The only benchmark Google has disclosed is FairFace, a set of tens of thousands of people’s headshots. The company claims that PaliGemma 2 scored well on FairFace. But some researchers have criticized the benchmark as a bias metric, noting that FairFace represents only a handful of race groups.
“Interpreting emotions is quite a subjective matter that extends beyond use of visual aids, and is heavily embedded within a personal and cultural context,” said Heidy Khlaaf, chief AI scientist at the AI Now Institute, a nonprofit that studies the societal implications of artificial intelligence. “AI aside, research has shown that we cannot infer emotions from facial features alone.”
Emotion detection systems have raised the ire of regulators overseas, who’ve sought to limit the use of the technology in high-risk contexts. The AI Act, the major piece of AI legislation in the EU, prohibits schools and employers from deploying emotion detectors (but not law enforcement agencies).
The biggest apprehension around open models like PaliGemma 2, which is available from a number of hosts including AI dev platform Hugging Face, is that they’ll be abused or misused, which could lead to real-world harm.
“If this so-called ’emotional identification’ is built on pseudoscientific presumptions, there are significant implications in how this capability may be used to further — and falsely — discriminate against marginalized groups such as in law enforcement, human resourcing, border governance, and so on,” Khlaaf said.
Asked about the dangers of publicly releasing PaliGemma 2, a Google spokesperson said the company stands behind its tests for “representational harms” as they relate to visual question answering and captioning. “We conducted robust evaluations of PaliGemma 2 models concerning ethics and safety, including child safety, content safety,” they added.

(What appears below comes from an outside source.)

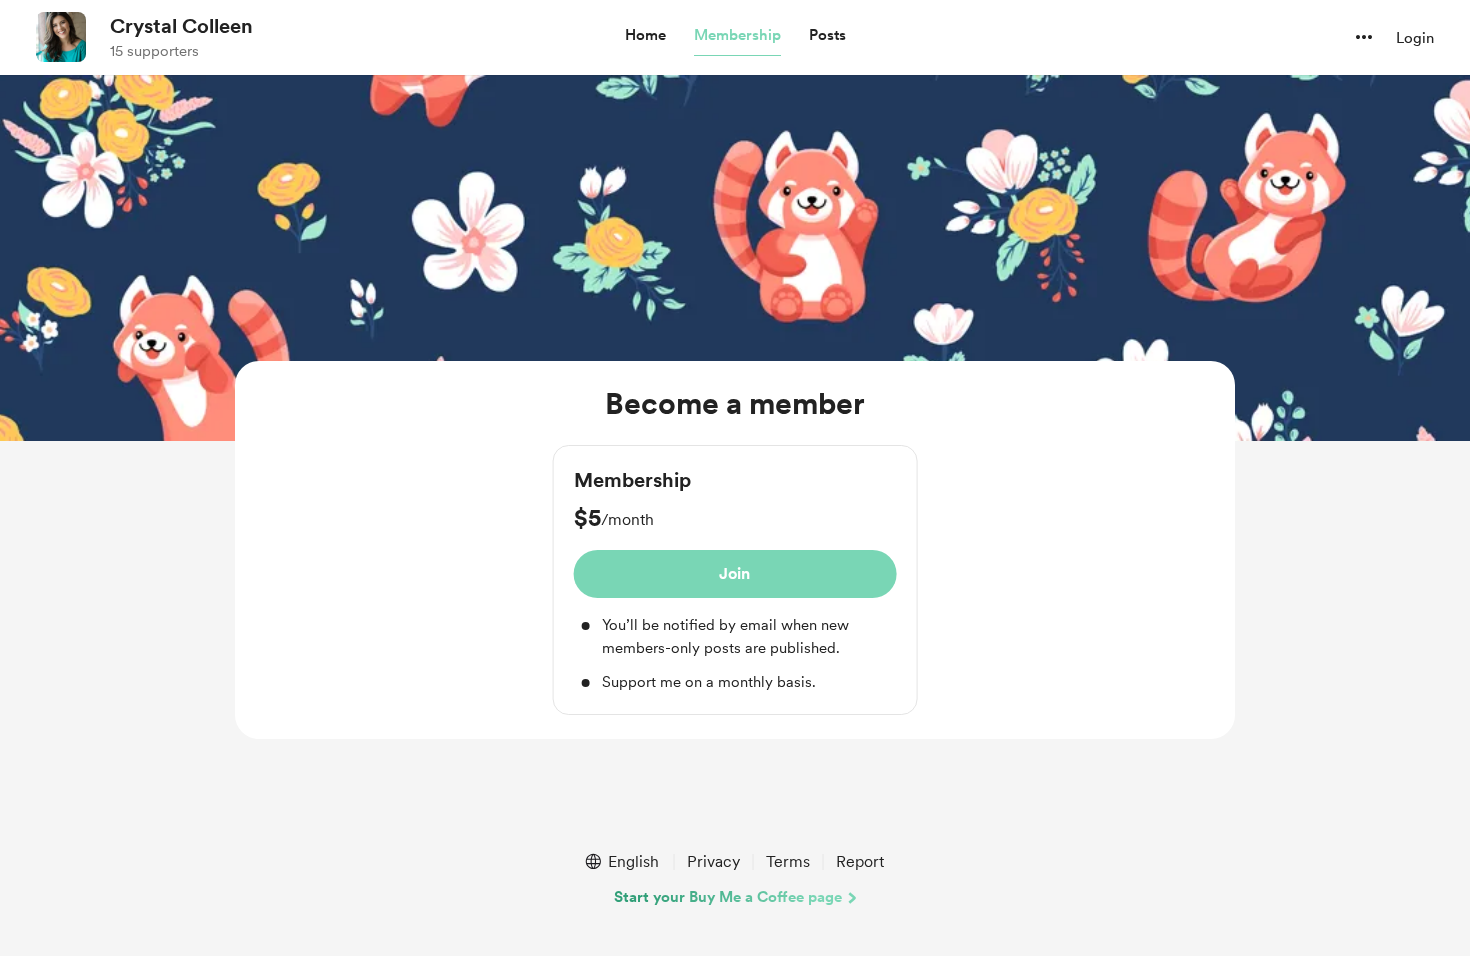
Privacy (713, 861)
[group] (735, 580)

Watcher isn’t convinced that’s enough.
“Responsible innovation means that you think about the consequences from the first day you step into your lab and continue to do so throughout the lifecycle of a product,” she said. “I can think of myriad potential issues [with models like this] that can lead to a dystopian future, where your emotions determine if you get the job, a loan, and if you’re admitted to uni.”